§ **Aufgaben**
1. Gib aus dem Interview den Abschnitt wörtlich wieder, der bei den Worten „Herr Mumelter, es“ beginnt und nach „Ministerrat steht an.“ endet.
2. Wie lautet der Satz „Ja, die erste große Kraftprobe für die Regierung wird es am Mittwoch Nachmittag geben.“ aus dem Interview auf Englisch?

§ **Textblock**
Gerhard Mumelter aus Bozen lebt als freier Jounalist in Rom. Er berichtet für den ORF, die Deutsche Welle, die Süddeutsche Zeitung, das Portal Internationale.it und ist Korrespondent der Wiener Tageszeitung Der Standard aber auch für Salto.bz.


Herr Mumelter, es brodelt wieder in Rom. Drohungen von Regierungskrise und Neuwahlen tauchen auf, wie ist die Stimmung in der italienischen Hauptstadt?

Bis gestern war Rom noch halb leer, irgendwie ist alles noch ein bisschen in diesem Ferragosto Schlaf. Heute wird es sicher ernster werden. Letta ist erst gestern Abend aus Afghanistan gekommen und leiert seine Beschwörungsformel herunter, dass es keine Regierungskrise geben darf.

Italien steuert auf eine entscheidende Woche zu. Die IMU-Abstimmung im Ministerrat steht an.

Ja, die erste große Kraftprobe für die Regierung wird es am Mittwoch Nachmittag geben. Dazu paaren sich zwei Ultimaten, die Berlusconi ausgesprochen hat: Einmal soll ihm das politische Mandat nicht aberkannt werden und zum anderen fordern Berlusconi und der PDL, dass die IMU auf Erstwohnungen ersatzlos gestrichen wird.

Was bedeutet ersatzlos?
Berlusconi bedient hier natürlich seine Wählerschaft. Bei der ersatzlosen Streichung geht es vor allem um die IMU auf Luxuswohnungen, die dem PDL ein Dorn im Auge sind.

Wie ernst ist die Lage? Heiße Luft in Rom, das übliche institutionelle Theater?

§ **Bereitgestellte Daten**
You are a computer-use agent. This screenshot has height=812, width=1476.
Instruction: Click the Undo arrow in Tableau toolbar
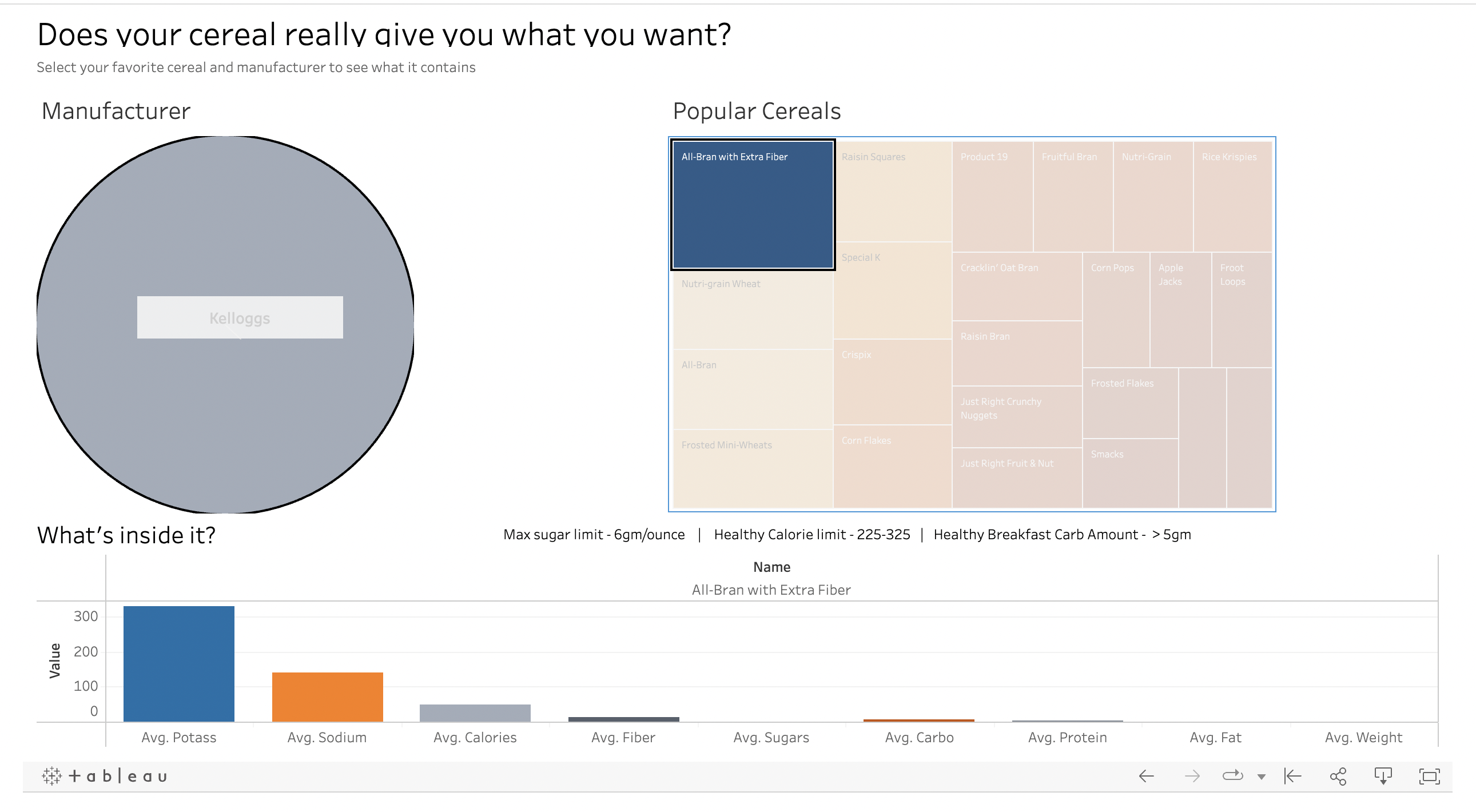coord(1146,777)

§ **Lösungen der Reihe**
1.
Herr Mumelter, es brodelt wieder in Rom. Drohungen von Regierungskrise und Neuwahlen tauchen auf, wie ist die Stimmung in der italienischen Hauptstadt?

Bis gestern war Rom noch halb leer, irgendwie ist alles noch ein bisschen in diesem Ferragosto Schlaf. Heute wird es sicher ernster werden. Letta ist erst gestern Abend aus Afghanistan gekommen und leiert seine Beschwörungsformel herunter, dass es keine Regierungskrise geben darf.

Italien steuert auf eine entscheidende Woche zu. Die IMU-Abstimmung im Ministerrat steht an.

2. Yes, the first major test of strength for the government will come on Wednesday afternoon.